§ **What the exercise asks**:
Look in the material below for the line with "[Redmi Note 17" and the line with "[Văn hóa Hồ", then set down exactly those two lines and all lines between, nothing more.

§ **The data**:

══════════

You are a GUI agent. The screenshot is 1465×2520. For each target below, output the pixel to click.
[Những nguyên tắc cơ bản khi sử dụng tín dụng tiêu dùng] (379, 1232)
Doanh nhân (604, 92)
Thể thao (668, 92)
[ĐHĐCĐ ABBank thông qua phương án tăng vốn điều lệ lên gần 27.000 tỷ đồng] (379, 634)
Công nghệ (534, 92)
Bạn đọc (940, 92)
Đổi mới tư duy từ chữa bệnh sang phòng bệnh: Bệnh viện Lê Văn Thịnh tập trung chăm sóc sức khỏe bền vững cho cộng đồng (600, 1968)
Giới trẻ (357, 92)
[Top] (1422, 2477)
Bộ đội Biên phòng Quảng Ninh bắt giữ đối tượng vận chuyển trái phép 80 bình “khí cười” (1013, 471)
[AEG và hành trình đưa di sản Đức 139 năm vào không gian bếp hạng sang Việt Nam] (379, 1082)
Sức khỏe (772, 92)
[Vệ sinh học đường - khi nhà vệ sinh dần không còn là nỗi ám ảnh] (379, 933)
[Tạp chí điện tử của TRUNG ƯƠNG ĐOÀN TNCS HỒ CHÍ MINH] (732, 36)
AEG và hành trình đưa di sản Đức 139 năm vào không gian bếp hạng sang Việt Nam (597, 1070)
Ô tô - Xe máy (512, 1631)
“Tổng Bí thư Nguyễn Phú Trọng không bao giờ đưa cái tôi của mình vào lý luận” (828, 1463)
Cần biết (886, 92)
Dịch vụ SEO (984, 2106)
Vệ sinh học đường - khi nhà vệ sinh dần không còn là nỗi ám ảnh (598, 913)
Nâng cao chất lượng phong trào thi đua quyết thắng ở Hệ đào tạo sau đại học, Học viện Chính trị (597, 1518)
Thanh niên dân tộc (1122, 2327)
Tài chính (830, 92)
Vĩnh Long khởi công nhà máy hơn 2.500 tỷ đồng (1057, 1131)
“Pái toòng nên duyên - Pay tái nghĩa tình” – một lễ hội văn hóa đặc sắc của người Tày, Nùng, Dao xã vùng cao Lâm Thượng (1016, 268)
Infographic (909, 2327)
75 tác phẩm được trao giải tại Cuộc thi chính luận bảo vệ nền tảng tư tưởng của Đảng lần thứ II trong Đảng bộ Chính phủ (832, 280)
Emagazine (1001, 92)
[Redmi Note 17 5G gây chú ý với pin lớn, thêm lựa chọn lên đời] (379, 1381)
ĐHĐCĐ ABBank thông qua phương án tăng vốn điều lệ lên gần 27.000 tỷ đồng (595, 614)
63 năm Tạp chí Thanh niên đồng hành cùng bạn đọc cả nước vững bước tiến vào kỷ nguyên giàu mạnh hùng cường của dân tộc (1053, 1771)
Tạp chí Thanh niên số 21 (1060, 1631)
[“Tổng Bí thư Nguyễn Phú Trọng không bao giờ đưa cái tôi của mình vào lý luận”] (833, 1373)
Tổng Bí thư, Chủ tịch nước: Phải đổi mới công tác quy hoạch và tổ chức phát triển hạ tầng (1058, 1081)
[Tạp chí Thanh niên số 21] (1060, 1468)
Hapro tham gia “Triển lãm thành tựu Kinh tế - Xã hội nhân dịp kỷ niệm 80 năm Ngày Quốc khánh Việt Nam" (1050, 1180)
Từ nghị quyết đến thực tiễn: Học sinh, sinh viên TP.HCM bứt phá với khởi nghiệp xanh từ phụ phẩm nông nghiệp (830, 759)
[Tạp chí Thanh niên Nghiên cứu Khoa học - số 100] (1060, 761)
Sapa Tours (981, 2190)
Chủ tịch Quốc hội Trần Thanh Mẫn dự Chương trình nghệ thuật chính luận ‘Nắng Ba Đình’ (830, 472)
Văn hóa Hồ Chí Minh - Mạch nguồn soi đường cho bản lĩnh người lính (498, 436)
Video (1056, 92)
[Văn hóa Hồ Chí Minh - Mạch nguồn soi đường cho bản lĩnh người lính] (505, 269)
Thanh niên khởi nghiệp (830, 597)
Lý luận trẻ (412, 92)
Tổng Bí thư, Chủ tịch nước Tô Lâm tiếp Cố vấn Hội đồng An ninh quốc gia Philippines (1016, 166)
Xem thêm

══════════

§ **Final answer**:
[Redmi Note 17 5G gây chú ý với pin lớn, thêm lựa chọn lên đời] (379, 1381)
ĐHĐCĐ ABBank thông qua phương án tăng vốn điều lệ lên gần 27.000 tỷ đồng (595, 614)
63 năm Tạp chí Thanh niên đồng hành cùng bạn đọc cả nước vững bước tiến vào kỷ nguyên giàu mạnh hùng cường của dân tộc (1053, 1771)
Tạp chí Thanh niên số 21 (1060, 1631)
[“Tổng Bí thư Nguyễn Phú Trọng không bao giờ đưa cái tôi của mình vào lý luận”] (833, 1373)
Tổng Bí thư, Chủ tịch nước: Phải đổi mới công tác quy hoạch và tổ chức phát triển hạ tầng (1058, 1081)
[Tạp chí Thanh niên số 21] (1060, 1468)
Hapro tham gia “Triển lãm thành tựu Kinh tế - Xã hội nhân dịp kỷ niệm 80 năm Ngày Quốc khánh Việt Nam" (1050, 1180)
Từ nghị quyết đến thực tiễn: Học sinh, sinh viên TP.HCM bứt phá với khởi nghiệp xanh từ phụ phẩm nông nghiệp (830, 759)
[Tạp chí Thanh niên Nghiên cứu Khoa học - số 100] (1060, 761)
Sapa Tours (981, 2190)
Chủ tịch Quốc hội Trần Thanh Mẫn dự Chương trình nghệ thuật chính luận ‘Nắng Ba Đình’ (830, 472)
Văn hóa Hồ Chí Minh - Mạch nguồn soi đường cho bản lĩnh người lính (498, 436)
Video (1056, 92)
[Văn hóa Hồ Chí Minh - Mạch nguồn soi đường cho bản lĩnh người lính] (505, 269)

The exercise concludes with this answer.